A State department official in Hong Kong explained in January 2009 that his diplomatic post “played a key role in reversing Hong Kong (HK) regulators’ intention to announce a mandatory scheme” for labeling of which foods are genetically modified.
The cable, intercepted by Wikileaks, went on:
Continuing an effective biotech outreach program, which was greatly assisted by last year’s grant, is essential to countering persistent pro-labeling sentiment. For FY2009 post requests a total of $92,000 to carry out a number of outreach and capacity building activities targeting educators, policy makers, consumer groups, and the press.
I think the worries about biotech foods is very overblown, and I oppose mandatory labeling laws. I just wonder why the State Department — as opposed to, say, the companies that want to sell biotech foods into Hong Kong — are lobbying that point in Hong Kong.
Liberal magazine Mother Jones (which doesn’t share my openness to biotech foods) explores this question.
I asked similar questions about the State Department acting as Boeing salesmen.
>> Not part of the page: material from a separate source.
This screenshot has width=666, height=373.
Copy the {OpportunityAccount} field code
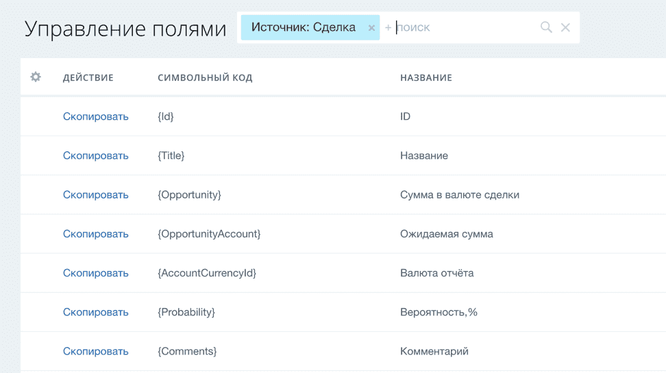click(95, 234)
One highlight:
In Tanzania in 2007, U.S. embassy officials reported that they “have engaged at the highest reaches of this government, and for the moment halted the rush to Airbus and opened a window that Boeing intends to exploit.” In Turkey in 2004, an embassy cable solemnly expressed “concern about extensive lobbying by senior European Union officials and the heads of state of Germany and France on behalf of Airbus,” before assuring State and Commerce Department officials that the embassy “will continue its active advocacy on behalf of Boeing.”